Le contexte dans lequel le projet de cimenterie gaspésienne a été annoncé en a fait un dossier politique.
La première ministre Pauline Marois y a vu une occasion de marquer des points pour son parti. En parodiant Maurice Duplessis, elle a déclaré qu'il était payant de voter «du bon bord». La cimenterie sera située à Port-Daniel dans la circonscription de Bonaventure, qui a maintenant un député péquiste après avoir été un château fort libéral.
Le chef de la Coalition avenir Québec, François Legault, a condamné la participation de l'État dans ce projet et y a vu un abus de fonds publics. Pour sa part, le chef libéral, Philippe Couillard, s'est engagé, si son parti est porté au pouvoir, à revoir le financement du projet.
Essayons de démêler tout cela.
Tout d'abord, il s'agit d'un projet d'une société privée, Ciment McInnis, dont l'actionnaire principal est Beaudier, société de la famille de Laurent Beaudoin, actionnaire principal de Bombardier (avions et trains passagers) et de BRP (véhicules récréatifs).
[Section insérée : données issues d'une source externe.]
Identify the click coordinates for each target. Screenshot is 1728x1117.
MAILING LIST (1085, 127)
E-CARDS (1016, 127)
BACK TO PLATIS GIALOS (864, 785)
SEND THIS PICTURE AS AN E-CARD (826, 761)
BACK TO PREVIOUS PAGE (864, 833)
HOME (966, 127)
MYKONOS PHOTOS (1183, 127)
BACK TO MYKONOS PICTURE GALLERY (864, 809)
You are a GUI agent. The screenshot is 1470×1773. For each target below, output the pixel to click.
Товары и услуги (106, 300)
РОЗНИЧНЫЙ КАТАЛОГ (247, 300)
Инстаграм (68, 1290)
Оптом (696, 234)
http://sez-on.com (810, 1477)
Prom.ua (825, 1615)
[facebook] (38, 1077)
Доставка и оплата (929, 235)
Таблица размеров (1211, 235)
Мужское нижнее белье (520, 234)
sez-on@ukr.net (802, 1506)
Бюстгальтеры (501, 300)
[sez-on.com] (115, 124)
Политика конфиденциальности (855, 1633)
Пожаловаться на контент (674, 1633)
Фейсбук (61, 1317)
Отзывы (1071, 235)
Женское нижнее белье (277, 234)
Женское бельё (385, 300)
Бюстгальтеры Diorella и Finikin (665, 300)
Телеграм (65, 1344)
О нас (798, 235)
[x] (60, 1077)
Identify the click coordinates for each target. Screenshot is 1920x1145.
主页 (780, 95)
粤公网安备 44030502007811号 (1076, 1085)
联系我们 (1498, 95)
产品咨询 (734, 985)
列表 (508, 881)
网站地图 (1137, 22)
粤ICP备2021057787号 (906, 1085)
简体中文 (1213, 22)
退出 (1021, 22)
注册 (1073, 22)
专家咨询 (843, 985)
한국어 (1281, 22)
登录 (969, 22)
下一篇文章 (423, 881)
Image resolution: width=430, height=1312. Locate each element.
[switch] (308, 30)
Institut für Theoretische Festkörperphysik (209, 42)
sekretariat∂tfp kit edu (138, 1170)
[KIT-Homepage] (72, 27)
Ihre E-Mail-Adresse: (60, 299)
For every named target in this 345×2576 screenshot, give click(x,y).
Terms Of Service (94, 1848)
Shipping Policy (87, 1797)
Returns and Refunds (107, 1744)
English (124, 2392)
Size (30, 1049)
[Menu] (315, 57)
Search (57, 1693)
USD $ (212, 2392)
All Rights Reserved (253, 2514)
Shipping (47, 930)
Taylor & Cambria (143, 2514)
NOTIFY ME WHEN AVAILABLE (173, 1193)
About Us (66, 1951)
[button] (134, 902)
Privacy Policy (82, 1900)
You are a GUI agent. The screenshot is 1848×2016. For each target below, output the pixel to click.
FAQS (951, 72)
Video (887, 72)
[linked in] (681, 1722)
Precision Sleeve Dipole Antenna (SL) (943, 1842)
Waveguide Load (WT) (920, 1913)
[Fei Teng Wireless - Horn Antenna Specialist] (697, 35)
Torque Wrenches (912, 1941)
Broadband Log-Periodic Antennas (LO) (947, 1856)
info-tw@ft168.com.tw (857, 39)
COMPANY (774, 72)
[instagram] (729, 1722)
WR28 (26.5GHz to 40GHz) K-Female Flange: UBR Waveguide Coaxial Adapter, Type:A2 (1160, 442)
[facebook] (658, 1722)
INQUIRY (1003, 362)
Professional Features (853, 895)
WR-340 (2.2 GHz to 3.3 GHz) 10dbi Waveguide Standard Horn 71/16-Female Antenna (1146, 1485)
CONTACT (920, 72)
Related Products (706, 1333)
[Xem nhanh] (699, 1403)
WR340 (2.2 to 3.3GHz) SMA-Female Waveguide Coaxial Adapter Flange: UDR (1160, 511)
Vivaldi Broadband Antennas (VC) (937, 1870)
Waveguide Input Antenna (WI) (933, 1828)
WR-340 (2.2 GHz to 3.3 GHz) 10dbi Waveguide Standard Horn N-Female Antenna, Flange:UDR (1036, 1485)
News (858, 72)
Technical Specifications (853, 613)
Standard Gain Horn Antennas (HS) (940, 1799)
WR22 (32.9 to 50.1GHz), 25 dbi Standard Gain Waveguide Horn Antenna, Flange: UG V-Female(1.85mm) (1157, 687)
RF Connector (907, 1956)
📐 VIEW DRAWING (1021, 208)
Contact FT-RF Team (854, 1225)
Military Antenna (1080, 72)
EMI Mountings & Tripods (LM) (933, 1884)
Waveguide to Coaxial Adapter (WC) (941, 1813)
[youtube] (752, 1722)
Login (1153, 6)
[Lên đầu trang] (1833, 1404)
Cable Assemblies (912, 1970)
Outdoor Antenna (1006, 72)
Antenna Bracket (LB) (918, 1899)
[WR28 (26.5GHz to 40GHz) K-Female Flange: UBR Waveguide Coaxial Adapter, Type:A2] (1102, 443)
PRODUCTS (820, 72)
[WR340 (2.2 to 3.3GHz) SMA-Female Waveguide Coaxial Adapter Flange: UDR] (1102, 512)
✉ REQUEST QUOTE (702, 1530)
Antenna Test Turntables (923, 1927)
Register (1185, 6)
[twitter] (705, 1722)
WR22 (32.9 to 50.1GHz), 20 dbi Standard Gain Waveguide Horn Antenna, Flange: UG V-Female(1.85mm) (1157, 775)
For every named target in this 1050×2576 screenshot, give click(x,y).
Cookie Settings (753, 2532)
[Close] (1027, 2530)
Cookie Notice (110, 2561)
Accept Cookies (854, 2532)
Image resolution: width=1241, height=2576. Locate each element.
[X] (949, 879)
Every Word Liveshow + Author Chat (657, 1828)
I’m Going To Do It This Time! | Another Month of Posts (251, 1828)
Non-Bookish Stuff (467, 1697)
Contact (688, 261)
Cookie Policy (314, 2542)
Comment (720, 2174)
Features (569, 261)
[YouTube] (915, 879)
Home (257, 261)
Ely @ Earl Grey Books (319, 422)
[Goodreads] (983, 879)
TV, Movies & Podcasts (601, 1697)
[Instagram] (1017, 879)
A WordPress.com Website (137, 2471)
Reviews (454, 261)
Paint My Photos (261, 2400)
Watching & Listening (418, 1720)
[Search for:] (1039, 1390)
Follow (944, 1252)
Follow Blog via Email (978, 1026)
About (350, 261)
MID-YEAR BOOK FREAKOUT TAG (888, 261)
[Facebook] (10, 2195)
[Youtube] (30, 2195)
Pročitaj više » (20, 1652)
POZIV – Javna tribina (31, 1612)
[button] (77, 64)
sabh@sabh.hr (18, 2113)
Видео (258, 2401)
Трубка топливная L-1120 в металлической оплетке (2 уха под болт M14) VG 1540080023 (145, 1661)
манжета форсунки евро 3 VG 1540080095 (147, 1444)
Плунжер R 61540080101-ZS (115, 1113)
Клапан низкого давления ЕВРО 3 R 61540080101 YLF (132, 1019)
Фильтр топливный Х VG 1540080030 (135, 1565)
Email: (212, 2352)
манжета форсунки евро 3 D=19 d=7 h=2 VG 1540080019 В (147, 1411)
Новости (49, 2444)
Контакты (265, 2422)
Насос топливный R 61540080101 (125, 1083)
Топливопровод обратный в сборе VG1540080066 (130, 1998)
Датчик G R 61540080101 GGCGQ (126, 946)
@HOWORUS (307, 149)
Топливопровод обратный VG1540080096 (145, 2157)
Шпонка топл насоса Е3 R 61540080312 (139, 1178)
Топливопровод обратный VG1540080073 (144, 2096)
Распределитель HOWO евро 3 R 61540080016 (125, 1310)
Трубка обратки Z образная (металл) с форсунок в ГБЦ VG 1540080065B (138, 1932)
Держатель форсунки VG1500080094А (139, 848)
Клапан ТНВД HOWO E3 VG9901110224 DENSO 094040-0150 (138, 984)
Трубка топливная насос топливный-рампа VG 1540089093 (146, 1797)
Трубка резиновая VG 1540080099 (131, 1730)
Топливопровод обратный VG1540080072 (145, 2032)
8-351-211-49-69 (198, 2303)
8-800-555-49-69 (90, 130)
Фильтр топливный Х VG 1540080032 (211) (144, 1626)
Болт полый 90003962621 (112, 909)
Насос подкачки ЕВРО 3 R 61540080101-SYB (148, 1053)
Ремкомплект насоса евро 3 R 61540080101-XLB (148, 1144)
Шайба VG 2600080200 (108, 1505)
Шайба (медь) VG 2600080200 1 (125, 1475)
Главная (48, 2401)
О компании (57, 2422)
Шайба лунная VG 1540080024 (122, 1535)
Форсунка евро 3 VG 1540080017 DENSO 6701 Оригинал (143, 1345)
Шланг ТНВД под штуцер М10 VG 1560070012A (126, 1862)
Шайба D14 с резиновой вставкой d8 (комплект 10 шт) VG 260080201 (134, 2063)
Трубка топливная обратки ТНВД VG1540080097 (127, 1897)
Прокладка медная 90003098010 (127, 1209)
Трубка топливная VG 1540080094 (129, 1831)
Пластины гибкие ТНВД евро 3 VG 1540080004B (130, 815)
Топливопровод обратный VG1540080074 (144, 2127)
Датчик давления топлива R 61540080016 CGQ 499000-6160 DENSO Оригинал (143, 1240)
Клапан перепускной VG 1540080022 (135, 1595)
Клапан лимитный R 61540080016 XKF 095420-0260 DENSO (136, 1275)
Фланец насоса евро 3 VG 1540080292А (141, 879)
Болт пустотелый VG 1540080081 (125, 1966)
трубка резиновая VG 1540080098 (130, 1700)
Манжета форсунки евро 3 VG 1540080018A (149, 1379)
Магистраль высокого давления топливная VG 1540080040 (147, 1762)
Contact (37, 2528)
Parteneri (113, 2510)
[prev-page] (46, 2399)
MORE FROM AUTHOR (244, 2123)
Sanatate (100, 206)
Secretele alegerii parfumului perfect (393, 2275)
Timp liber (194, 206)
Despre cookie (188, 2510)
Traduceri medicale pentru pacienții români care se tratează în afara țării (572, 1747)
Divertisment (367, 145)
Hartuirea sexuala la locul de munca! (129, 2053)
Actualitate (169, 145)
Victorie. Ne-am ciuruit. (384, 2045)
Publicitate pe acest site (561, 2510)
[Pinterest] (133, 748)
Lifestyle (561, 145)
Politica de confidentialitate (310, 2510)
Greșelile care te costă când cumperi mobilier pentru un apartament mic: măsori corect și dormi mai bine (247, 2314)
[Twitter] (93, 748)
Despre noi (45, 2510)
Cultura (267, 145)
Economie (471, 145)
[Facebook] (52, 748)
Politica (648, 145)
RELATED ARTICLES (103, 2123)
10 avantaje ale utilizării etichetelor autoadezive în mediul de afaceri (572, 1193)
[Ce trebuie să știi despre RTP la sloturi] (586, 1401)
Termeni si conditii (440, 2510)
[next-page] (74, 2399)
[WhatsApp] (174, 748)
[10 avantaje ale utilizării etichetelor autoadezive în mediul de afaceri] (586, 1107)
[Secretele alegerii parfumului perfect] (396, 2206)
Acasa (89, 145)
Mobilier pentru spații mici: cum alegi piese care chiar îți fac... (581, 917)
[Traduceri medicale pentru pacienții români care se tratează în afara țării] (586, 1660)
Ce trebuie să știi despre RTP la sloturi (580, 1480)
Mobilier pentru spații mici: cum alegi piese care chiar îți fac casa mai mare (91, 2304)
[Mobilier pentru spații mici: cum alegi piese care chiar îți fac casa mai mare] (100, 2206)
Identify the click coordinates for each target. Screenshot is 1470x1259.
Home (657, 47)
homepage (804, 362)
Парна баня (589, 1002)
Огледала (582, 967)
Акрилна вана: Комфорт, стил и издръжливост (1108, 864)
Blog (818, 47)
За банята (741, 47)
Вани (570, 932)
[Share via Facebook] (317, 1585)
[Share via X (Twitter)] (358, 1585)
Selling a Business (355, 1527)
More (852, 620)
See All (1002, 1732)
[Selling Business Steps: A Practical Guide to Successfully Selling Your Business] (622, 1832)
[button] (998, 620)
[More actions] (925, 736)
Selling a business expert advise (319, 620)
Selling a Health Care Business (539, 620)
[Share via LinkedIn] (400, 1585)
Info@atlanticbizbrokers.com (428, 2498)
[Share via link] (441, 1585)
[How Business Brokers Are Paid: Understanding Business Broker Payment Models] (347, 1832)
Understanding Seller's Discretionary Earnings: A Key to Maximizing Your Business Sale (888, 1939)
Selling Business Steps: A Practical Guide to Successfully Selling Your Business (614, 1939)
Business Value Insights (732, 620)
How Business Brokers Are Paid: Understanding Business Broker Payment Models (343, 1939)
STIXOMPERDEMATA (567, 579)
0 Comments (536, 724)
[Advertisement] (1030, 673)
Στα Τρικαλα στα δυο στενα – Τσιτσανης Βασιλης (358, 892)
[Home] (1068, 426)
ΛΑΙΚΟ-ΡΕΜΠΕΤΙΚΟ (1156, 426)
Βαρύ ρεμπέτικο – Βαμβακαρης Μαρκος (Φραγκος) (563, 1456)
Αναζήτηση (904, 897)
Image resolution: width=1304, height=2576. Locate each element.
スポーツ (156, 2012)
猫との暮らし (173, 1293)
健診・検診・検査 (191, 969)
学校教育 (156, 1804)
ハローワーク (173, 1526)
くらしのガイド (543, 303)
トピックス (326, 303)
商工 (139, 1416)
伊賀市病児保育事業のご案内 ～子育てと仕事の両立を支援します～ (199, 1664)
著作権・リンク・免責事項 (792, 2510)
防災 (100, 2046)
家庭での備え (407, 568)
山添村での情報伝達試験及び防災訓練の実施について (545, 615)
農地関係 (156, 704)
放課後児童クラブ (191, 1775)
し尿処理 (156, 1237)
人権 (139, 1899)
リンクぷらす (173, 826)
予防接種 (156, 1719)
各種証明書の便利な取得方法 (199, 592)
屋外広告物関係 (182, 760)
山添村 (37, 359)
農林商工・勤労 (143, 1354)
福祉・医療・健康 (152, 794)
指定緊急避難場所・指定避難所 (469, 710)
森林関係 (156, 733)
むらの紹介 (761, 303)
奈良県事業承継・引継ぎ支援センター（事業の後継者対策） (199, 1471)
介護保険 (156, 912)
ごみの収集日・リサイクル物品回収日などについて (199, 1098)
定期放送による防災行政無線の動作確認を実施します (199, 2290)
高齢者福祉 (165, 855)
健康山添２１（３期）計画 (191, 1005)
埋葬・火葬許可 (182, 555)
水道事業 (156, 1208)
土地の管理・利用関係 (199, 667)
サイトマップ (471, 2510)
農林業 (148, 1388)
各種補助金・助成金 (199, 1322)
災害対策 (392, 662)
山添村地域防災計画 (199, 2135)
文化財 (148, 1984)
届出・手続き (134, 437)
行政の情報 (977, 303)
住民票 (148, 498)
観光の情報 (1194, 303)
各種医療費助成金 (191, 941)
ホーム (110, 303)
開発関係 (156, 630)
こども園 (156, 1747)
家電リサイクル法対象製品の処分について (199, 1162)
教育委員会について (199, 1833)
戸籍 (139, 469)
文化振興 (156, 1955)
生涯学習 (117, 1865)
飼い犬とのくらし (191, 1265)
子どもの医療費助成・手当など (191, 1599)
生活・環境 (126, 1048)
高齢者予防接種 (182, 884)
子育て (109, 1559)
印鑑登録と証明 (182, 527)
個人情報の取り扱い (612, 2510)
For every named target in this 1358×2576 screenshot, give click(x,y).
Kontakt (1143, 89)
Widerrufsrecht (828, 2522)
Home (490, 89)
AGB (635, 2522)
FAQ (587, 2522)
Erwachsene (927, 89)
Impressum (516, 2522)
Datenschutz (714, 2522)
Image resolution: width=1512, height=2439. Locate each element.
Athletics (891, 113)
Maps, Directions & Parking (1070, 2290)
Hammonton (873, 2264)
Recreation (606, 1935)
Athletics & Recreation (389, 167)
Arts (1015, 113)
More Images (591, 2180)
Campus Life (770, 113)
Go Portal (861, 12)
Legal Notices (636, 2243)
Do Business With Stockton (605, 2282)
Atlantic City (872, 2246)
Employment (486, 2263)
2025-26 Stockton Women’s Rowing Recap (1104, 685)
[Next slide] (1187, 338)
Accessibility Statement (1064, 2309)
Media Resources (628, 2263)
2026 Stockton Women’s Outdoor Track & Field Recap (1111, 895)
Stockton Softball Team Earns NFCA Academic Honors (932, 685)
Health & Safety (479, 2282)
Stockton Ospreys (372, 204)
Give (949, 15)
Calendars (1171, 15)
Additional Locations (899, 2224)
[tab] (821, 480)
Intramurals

Beaudier possède le terrain et a financé des études pour confirmer sa viabilité, assurer sa pérennité (estimée à 100 ans) et évaluer ses impacts environnementaux.
Investissement Québec (IQ) y investira 100 millions de dollars en capital-actions et garantira un prêt de 250 M$, consenti au taux du marché. Il ne s'agit pas de subventions, mais de placements comme IQ en fait dans d'autres sociétés.
La Caisse de dépôt et placement, qui n'est pas une société d'État (elle gère des caisses de retraite et des fonds de régimes d'assurance), investira elle aussi 100 M$ en capital-actions. La Caisse prend ses décisions de façon indépendante et sur la base d'un rendement attendu.
D'autres investisseurs privés doivent se joindre au capital-actions, mais le reste du financement proviendra de prêts garantis par les installations.
Le projet pourrait bénéficier du congé fiscal de 10 ans pour les projets de 300 M$ et recevoir l'appui d'Exportation et développement Canada, qui assure les exportations. Le marché visé est celui de la côte est des États-Unis. Le produit y sera acheminé par bateau, le moyen de transport de loin le plus économique pour ce produit.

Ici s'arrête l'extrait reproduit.